State Senator Frank Padavan was first elected to office 35 years ago, and his Republican conference has been in the majority for nearly the entire time. But if his 723-vote lead over Democratic challenger Jim Gennaro holds steady through next week's official count, Padavan will, for the first time in a long time, be a member of minority conference.
It's not something he wants to discuss.
"I'm not going to talk about a hypothetical," Padavan said in a brief telephone interview this afternoon. He went on to say he felt there was a good chance Republicans will peel away enough votes–presumably from the four Democratic members of the "Independent Caucus"–to maintain their majority status. But, Padavan added, "I'm not directly involved in those deliberations."
Padavan said Gennaro ran a "despicable campaign" and that his consultants were that "sleazy outfit, the Parkside Group" which, according to Padavan, "are famous for that type of campaign."

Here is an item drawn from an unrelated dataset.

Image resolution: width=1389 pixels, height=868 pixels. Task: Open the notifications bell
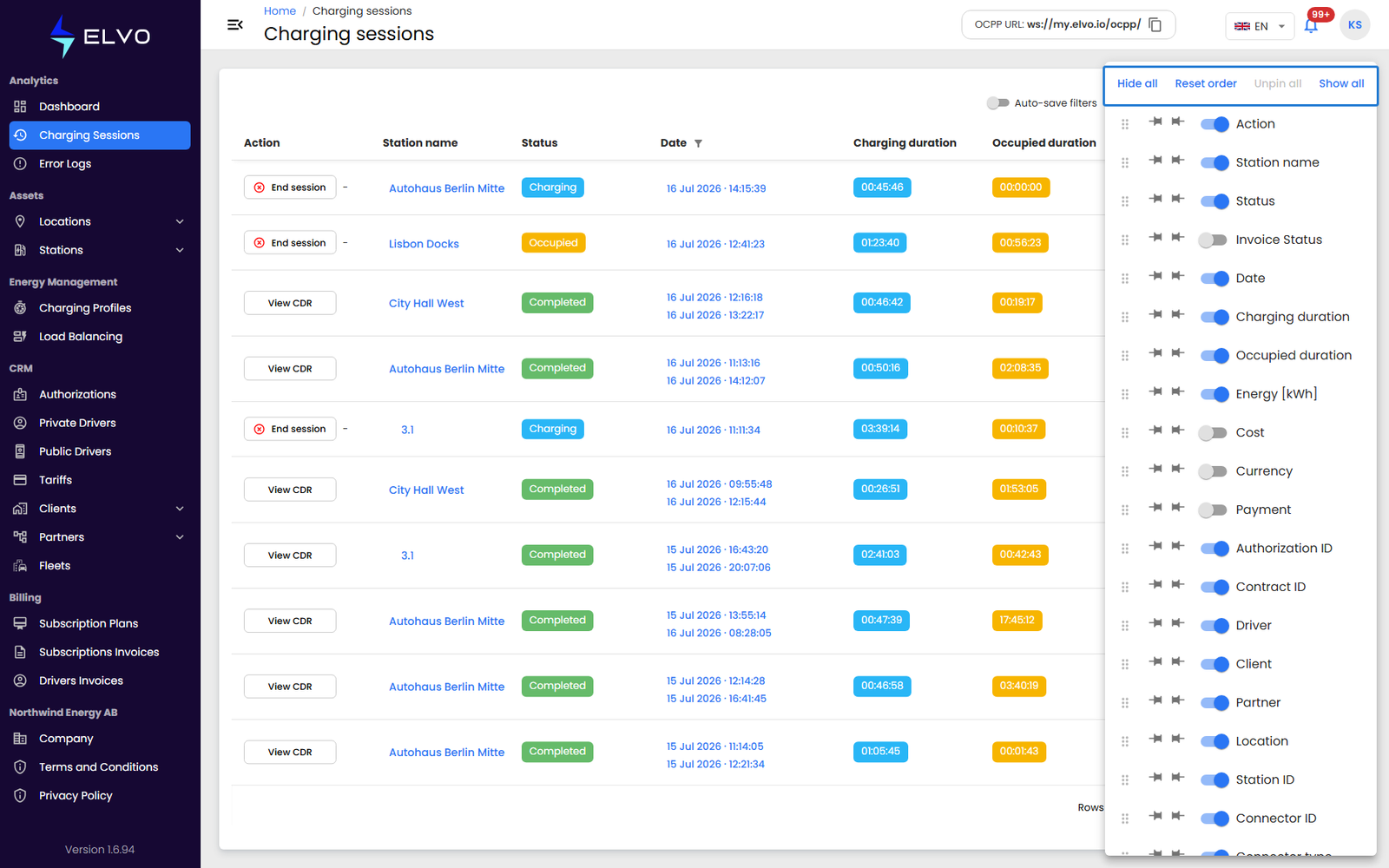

Padavan's said his opponent distorted and misrepresented his voting record. He said he supported increasing access to health care and tougher gun control measures, but that Gennaro's campaign said the complete opposite.

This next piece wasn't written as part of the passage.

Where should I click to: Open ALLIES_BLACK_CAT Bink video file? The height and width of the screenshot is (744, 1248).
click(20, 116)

The response from Evan Stavisky, a Parkside consultant who worked on the campaign, was on message.
"It's not despicable to inform voters that Frank Padavan voted against women's health and safety 23 times, it's despicable to actually vote against women's health and safety 23 times," Stavisky said in an e-mail.

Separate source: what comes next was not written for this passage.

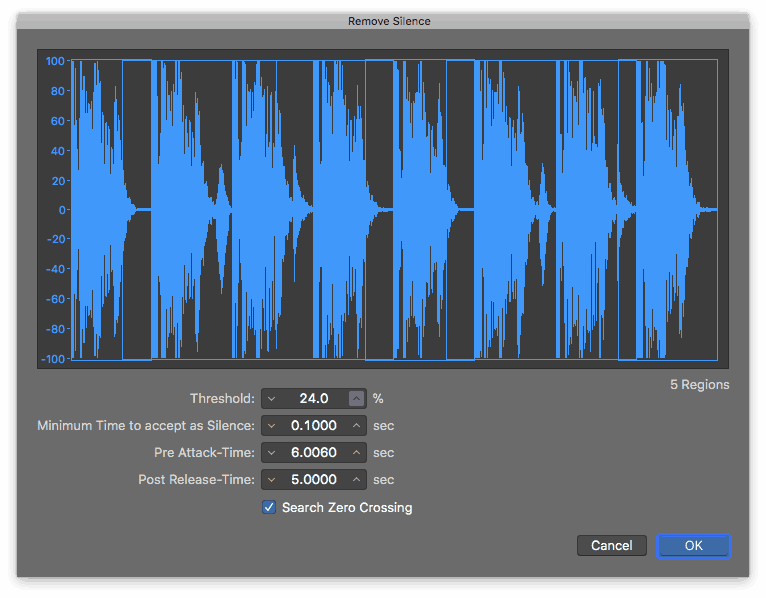Decrease Minimum Time to accept as Silence
Viewport: 766px width, 598px height.
tap(271, 426)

Padavan said he decided to focus his campaign's message on "our record." He also said that in hindsight he would not have changed his message.
"There are lots of things I could have done, but I chose not to," he said. "We ran a very, very clean campaign. Everything we put out was positive."
But he told me the attacks they could have made.
There was the issue of Gennaro "having been found guilty by the New York City Board of Elections, and he paid a fine,"said Padavan. "There was his involvement in that scandal in the City Council [with] those phony organizations, and the fact that he received the bulk of his funding from developers, which have been the enemies of my constituency and want to change the character of the neighborhood."
Padavan said he didn't raise these issues because they were not germane to the job of being a legislator.
"I've heard of desperate last minute political attacks," said Stavisky, responding to what Padavan told me, "But desperate post-election political attacks are kind of bizarre."